И с какой такой радости он должен так всё обставить, делать ему не фига, стреляться на пристани, предварительно привязав канатом со слабым узлом лодку. Кто вообще придумал эту глупость: «Сиди спокойно на берегу реки и мимо тебя проплывёт труп твоего врага»?
Глупость. Пошёл я домой. Замёрз уже. Он уже, небось, дома сидит, в тепле, чай попивает, а я, дурак, жду здесь, пока его труп мимо меня, болвана, проплывет.

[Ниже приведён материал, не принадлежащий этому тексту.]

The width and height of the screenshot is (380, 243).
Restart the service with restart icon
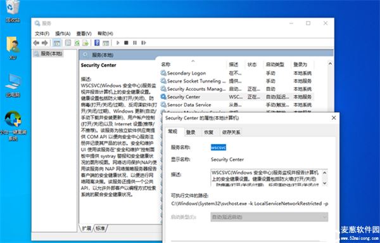point(144,43)
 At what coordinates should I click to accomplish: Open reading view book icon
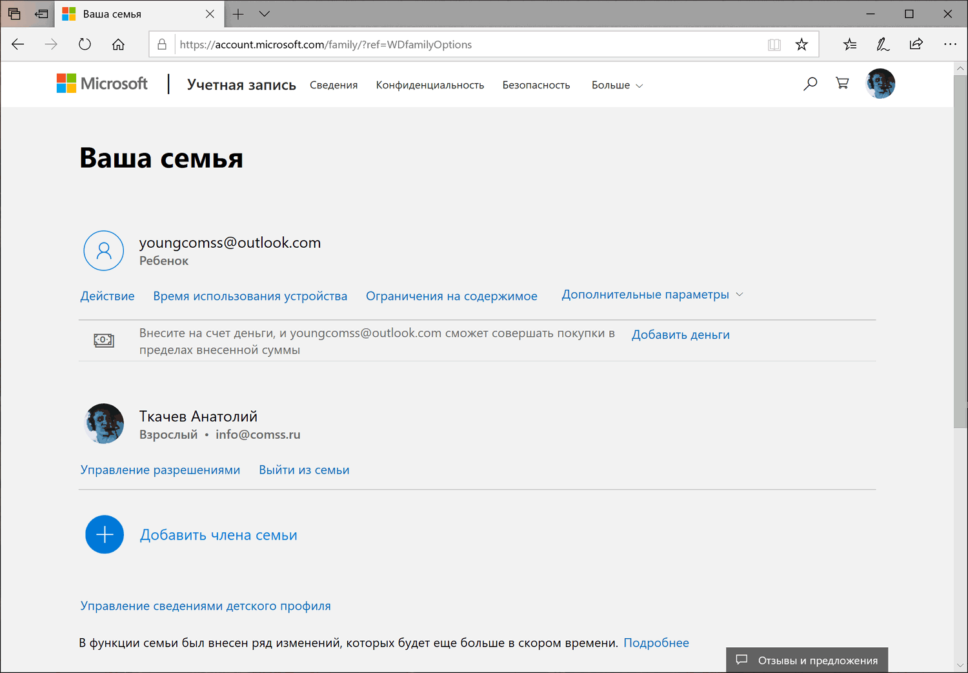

У меня с завтрашнего дня отпуск. Все нормальные люди едут на море, в отель. С женами и детьми, или любовницами, или молодёжной компанией, и только я буду сидеть спокойно на берегу реки, пока мимо меня проплывёт труп моего врага. А они там, на море, купаются, бухают, ездят на экскурсии, обнимаются с женщинами, а я маюсь. Жду, когда труп моего врага, и так далее, и тому подобное.
Сижу, жду, сам не знаю чего, а он, будущий труп то есть, живёт полной жизнью, недавно женился. Я всё отслеживаю. Жена его с нами в институте училась. Мне она тоже нравилась. Такая симпатичная девочка. Лиза. Елизавета, Лизавета. Лизавета, полюби меня за это. За это. За что? За что меня можно полюбить? Я спокойный, мирный, незлобивый. А его за что? За то, что он плохой мальчик. Гоняет на мотоцикле как сумасшедший, ещё в школе попробовал алкоголь, дня не проходило, чтобы он с кем-нибудь не подрался.
Если бы он жил в Древнем Риме, то наверняка бы все бои выигрывал, был бы гладиатором. Но если для этого надо было попасть в плен, то он бы скорее себя убил, чем попал в плен. Он тогда сам бы пошёл в школу гладиаторов и окончил её с золотой медалью.
А обычную школу он окончил хорошо, способный, стервец, был. Каждая девчонка в школе на него смотрела такими глазами, ну приблизительно как ребёнок – на любимую игрушку, на меня никогда так не смотрели, только как на насекомое какое-то надоедливое. Отстань, не подходи. А к нему: Коля, Коля, иди к нам, а куда ты идёшь, а можно мне с тобой, Коля. Почему? Непонятно. Чего они все в нём находили? Бешеный, азартный, чуть что – в драку бросается.